Hi Ben! Thanks for the post, I liked the way you styled the post 🙂 Its such a shame to see app developers not improve on their vulnerabilities, especially with such sensitive things like someone’s data. Its a huge breach of privacy, and for an event so large I expected better from them.
Nice post!
I definitely agree with the prospect that these vulnerabilities were put here for a reason, because by not responding to the research done by Citizen Lab, I think that suggests that they don’t want the issues to be fixed. Further, these are all vulnerabilities that relate to listening in or intercepting SSL channels, and seeing that they all share that in common, it seems a bit too systematic for the same types of mistakes to happen multiple times.

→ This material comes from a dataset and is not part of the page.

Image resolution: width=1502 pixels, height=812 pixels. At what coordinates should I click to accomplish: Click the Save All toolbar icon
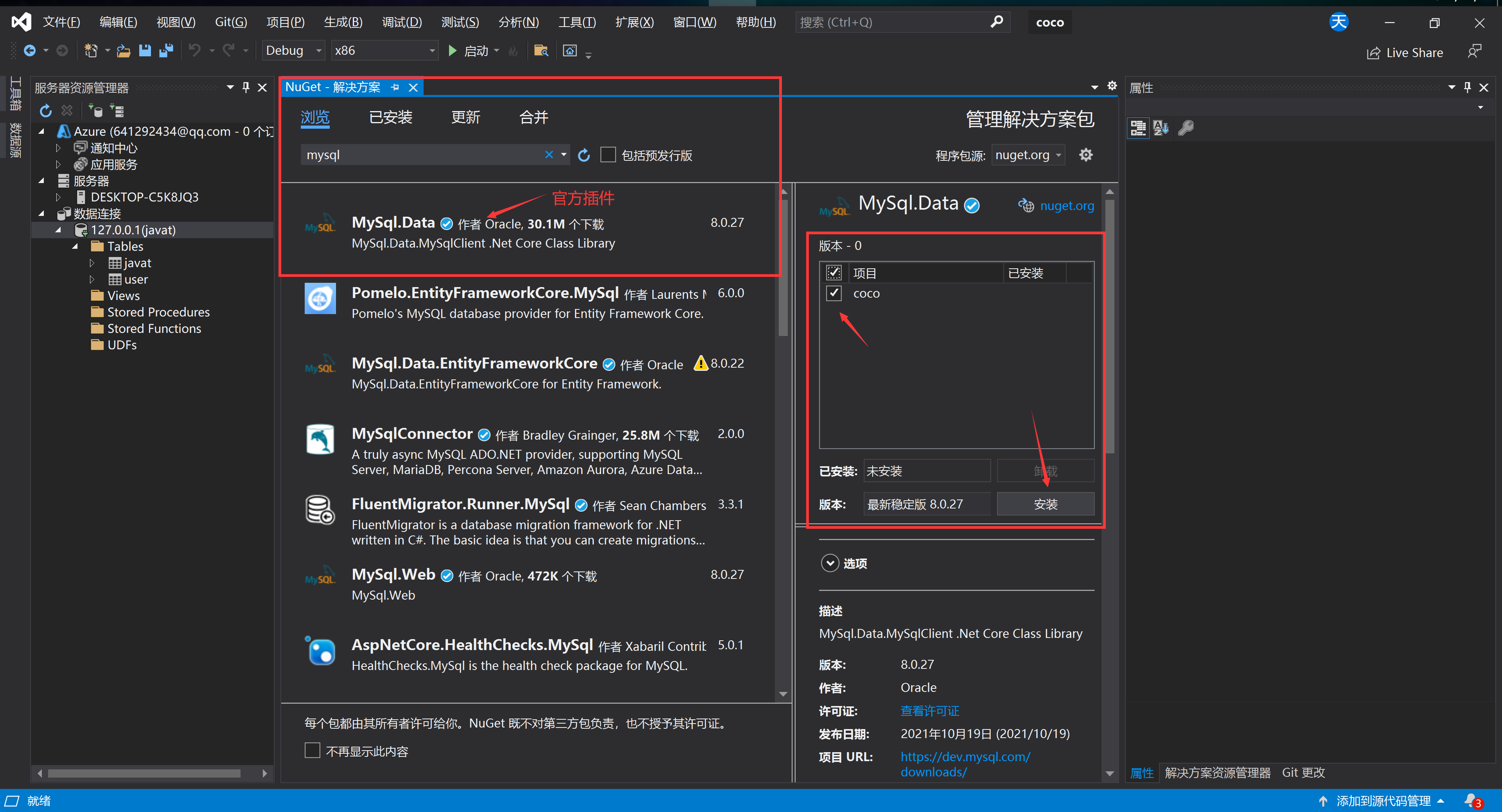click(x=166, y=51)
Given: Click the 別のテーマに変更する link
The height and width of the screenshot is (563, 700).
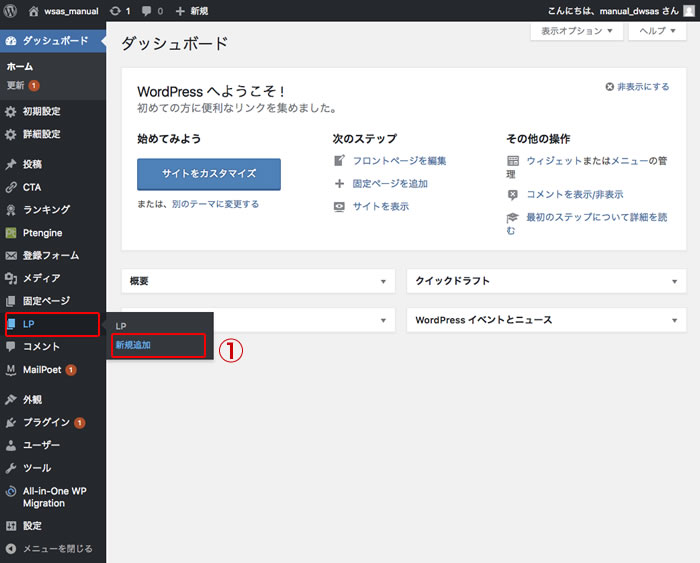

Beyond the potential for purposefully placed surveillance, I think this article brings up an interesting topic about the security of phone apps in general. People complain a lot about Apple’s restrictive app store policy, but while it may contribute to anti-competitive digital practices, this type of vetting is the only way to ensure that the risk of predatory applications are minimized. Jail breaking devices, or otherwise getting unvetted apps on a phone, represents a significant security risk for this reason. What’s particularly bad about this app is, as you brought up, its officially approved and worse, mandated for use.
That being said, if you’re going to avoid the Olympics specifically for data protection, there’s more you could do. At the end of the day, given the amount of security risks one is exposed to through your phone, its probably best to avoid keeping super important information on it anyway, or using important services like banking. While convenient, other methods of securing information (safes, notebooks) put you at a much lower risk of destructive cyberattacks in general.
It’s strange to think even after the reports and lack of change in the update the app is still available for download. I guess I thought there was some kind of security requirement for apps to be on the app store but I suppose that would cause quite a process. Will definitely be more cautious downloading apps in the future!